Microsoft are actually killing ODF, like the digital nazis that they are. Kissinger is proud of their spiritual sons.
What kind of white phosphorus are they using ?
First they don't write to ODF but to a canada dry version that we shall call MS-ODF, a variant filled with countless exploding mines, thrown from the air like any coward would do. Namely they are implanting the proprietary Excel formula syntax right inside files expecting the ODF formula syntax as exposed by all the ODF compatible applications out there. Since formulas are used in many elements such as charts, conditional formattings and so on, it wrecks any serious spreadsheet.
While Microsoft Office 2007’s latest service pack purports ODF support, it’s not complete, nor does it appear designed to provide usable interoperabilty with other ODF-capable applications.
For users of MS Office who need better compatibility, the solution is the Sun ODF Plugin for Microsoft Office:
* The Sun ODF Plugin for Microsoft Office gives users of Microsoft Office Word, Excel and PowerPoint the ability to read, edit and save to the ISO-standard Open Document Format (ODF). * The plugin works with Microsoft Office 2007 (Service Pack 1 or higher), Microsoft Office 2003, XP and Microsoft Office 2000.
Yet Microsoft Office SP2 claims to have a fully compliant version of ODF, and that's probably true, as defined by the specification.
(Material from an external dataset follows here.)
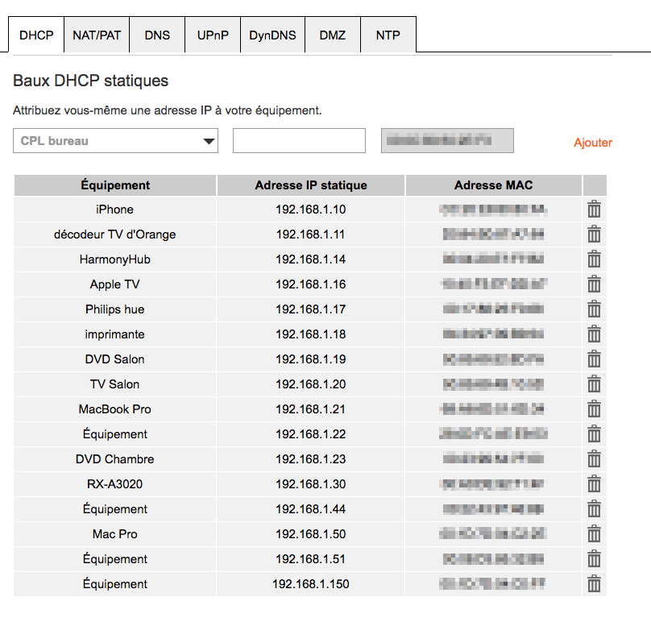651x618 pixels.
Task: Remove the Mac Pro static lease
Action: pyautogui.click(x=594, y=534)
It's just completely useless at interoperating with other vendors products. This is not interoperability, it's an attack on the very concept.
“Microsoft is already propagating fluffy press releases about “interoperability”. It talks about ODF, so maybe they try to drown out the many critics.”Microsoft is already propagating fluffy press releases about "interoperability". It talks about ODF, so maybe they try to drown out the many critics. Matthew Broersma parroted Microsoft at ZDNet and Elizabeth Montalbano, who is focused on Microsoft at IDG, did the same thing. This means that the real news about Microsoft destroying interoperability will be washed away by its PR. Microsoft employees and their partners twitter in harmony about a Patrick Durusau writing a letter on MSODF. He has not been reliable ever since his trip to Microsoft [1, 2, 3, 4, 5, 6, 7].
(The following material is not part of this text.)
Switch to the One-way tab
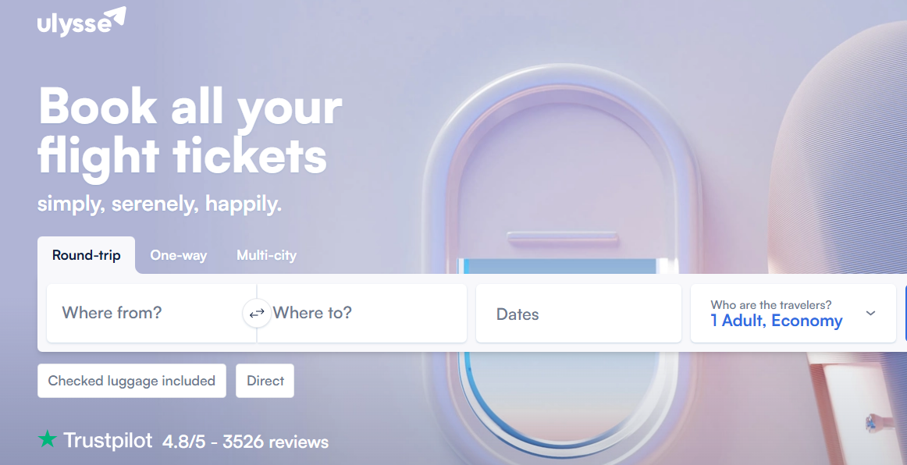 [178, 255]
As someone who is close to the process (Jomar Silva) put it (in two parts), "Microsoft is always supported by independent consultants (as Patrick Durusau, Rick Jelliffee, and Alex Brown)... Strange, isn't it ? [...] If the[ir] partners supports them, ok, but always being supported by the same group of independent folks is, at least, weird."
The same guy also wrote this:
As most of you already know, I spent the month of October in a marathon of speeches about ODF. During the marathon, I had the opportunity to attend some presentations about Microsoft Interoperability and would like to share with you here some information about that cool experience (the post is long but worth a read).
The first opportunity to see our friends from Redmond featuring the theme was at the rally held by them at the end of Latinoware 2008. I do not call that a presentation, because they did not allow questions from the audience, as a rally. Luckily the audience was not that big and I was on that room just be able to “write the facts” about the speech.